Baseball related songs: “We didn’t start the fire” by Billy Joel

In this episode of Baseball related songs, we pay attention to “We didn’t start the fire” performed by Billy Joel. This song describes the cause of history from 1949 until the late eighties.

You may wonder why the song starts in 1949. Well, that’s quite simple. It is Billy Joel’s year of birth. Next to being nominated for the Grammy Award record of the year, the song hit the number one spot on the Billboard top 100.

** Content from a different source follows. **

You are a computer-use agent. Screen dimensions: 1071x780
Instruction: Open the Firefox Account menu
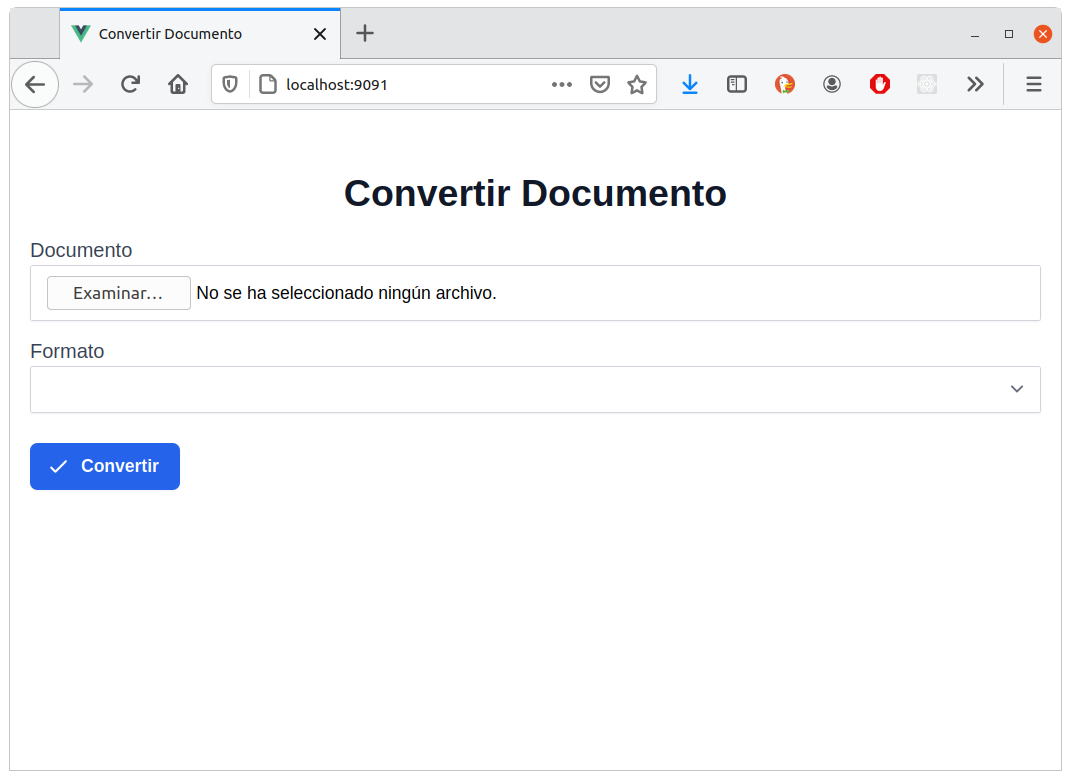pos(832,84)
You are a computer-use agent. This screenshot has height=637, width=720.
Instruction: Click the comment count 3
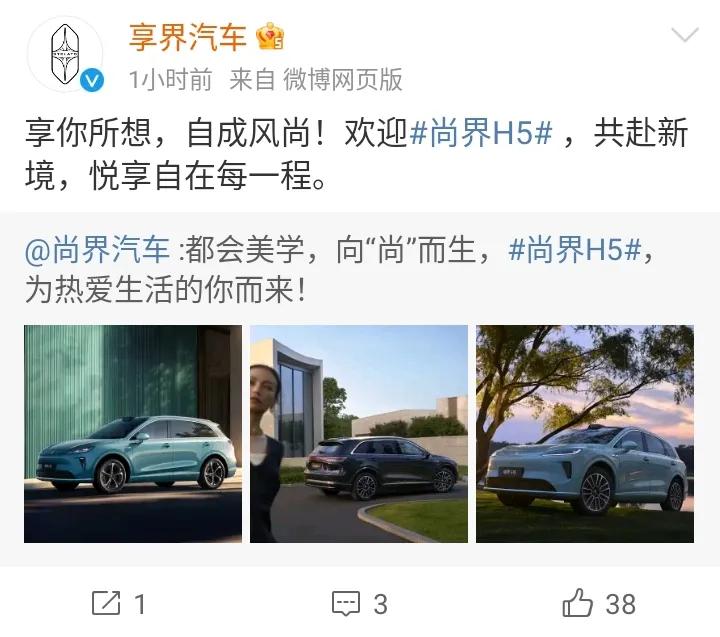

The idea for this song came when Billy Joel and Sean Lennon (son of Yoko Ono and John Lennon) discussed history when recording in a studio. According to Lennon, who was 21 at the time, it was a terrible time to be 21. Joel countered that it was an awful time too when he was 21. According to Lennon, nothing happened in those days but once again Joel countered with “we had the Suez Crisis and the Korean War. Those headlines were the foundation of the song.

Joel stated he summed up the events that took place in the late forties: “I had turned forty. It was 1989 and I said, “Okay, what’s happened in my life?” I wrote down the year 1949. Okay, Harry Truman was president. Popular singer of the day, Doris Day. China went Communist. Another popular singer, Johnnie Ray. Big Broadway show, South Pacific. Journalist, Walter Winchell. Then I went on to 1950. It’s one of the worst melodies I’ve ever written. I kind of like the lyrics though.”

In the video, Joel is sitting in front of a background that shows different photos of the stages in history.

In which way is this song baseball related? Well, there are a lot of referrals to baseball events in history. For example at the end of the forties and early fifties, Joe DiMaggio played for the Yankees.In 1948, Roy Campanella debuted with the Brooklyn Dodgers. In 1951, Mickey Mantle debuted with the Yankees and would replace DiMaggio, who retired after that season, in 1952. In 1955 the Brooklyn Dodgers won the World Series (“Brooklyn’s got a winning team”). With “California baseball” Joel refers to the move of the Brooklyn Dodgers and the New York Giants to California.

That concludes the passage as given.